### Exercise instructions
Reproduce verbatim only the line that holds "Expand the ESP32-S3 chevron arrow" and the lines that follow it to the end of the listing.

### Task inputs
──────────

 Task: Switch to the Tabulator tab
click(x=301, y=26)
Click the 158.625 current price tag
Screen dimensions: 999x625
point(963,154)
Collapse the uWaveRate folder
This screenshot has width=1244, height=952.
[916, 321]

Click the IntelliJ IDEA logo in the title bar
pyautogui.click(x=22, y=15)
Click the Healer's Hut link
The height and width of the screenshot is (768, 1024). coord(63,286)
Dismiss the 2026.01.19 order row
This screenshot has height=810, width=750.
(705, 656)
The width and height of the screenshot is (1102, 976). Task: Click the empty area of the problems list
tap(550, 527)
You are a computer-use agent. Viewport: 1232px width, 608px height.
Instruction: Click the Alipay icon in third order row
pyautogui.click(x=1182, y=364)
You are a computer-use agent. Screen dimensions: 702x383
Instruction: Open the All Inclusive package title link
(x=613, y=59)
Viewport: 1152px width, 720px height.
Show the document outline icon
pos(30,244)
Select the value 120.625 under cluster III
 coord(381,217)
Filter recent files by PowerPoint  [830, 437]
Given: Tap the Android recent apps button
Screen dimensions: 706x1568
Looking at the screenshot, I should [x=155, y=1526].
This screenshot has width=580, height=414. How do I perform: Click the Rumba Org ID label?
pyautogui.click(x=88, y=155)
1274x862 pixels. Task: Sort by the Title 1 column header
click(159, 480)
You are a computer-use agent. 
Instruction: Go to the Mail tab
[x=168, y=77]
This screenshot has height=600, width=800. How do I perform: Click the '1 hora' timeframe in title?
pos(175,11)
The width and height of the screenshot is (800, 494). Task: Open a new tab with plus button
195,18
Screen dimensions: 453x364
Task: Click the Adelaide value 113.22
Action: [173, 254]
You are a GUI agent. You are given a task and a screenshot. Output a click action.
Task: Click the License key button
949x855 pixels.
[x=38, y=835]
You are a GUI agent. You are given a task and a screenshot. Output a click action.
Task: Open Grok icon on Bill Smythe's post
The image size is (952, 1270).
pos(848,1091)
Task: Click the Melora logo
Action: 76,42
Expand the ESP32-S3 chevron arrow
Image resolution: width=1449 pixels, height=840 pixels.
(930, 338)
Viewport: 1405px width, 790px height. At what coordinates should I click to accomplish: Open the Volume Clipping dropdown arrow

──────────

### Solution below
Expand the ESP32-S3 chevron arrow
Image resolution: width=1449 pixels, height=840 pixels.
(930, 338)
Viewport: 1405px width, 790px height. At what coordinates should I click to accomplish: Open the Volume Clipping dropdown arrow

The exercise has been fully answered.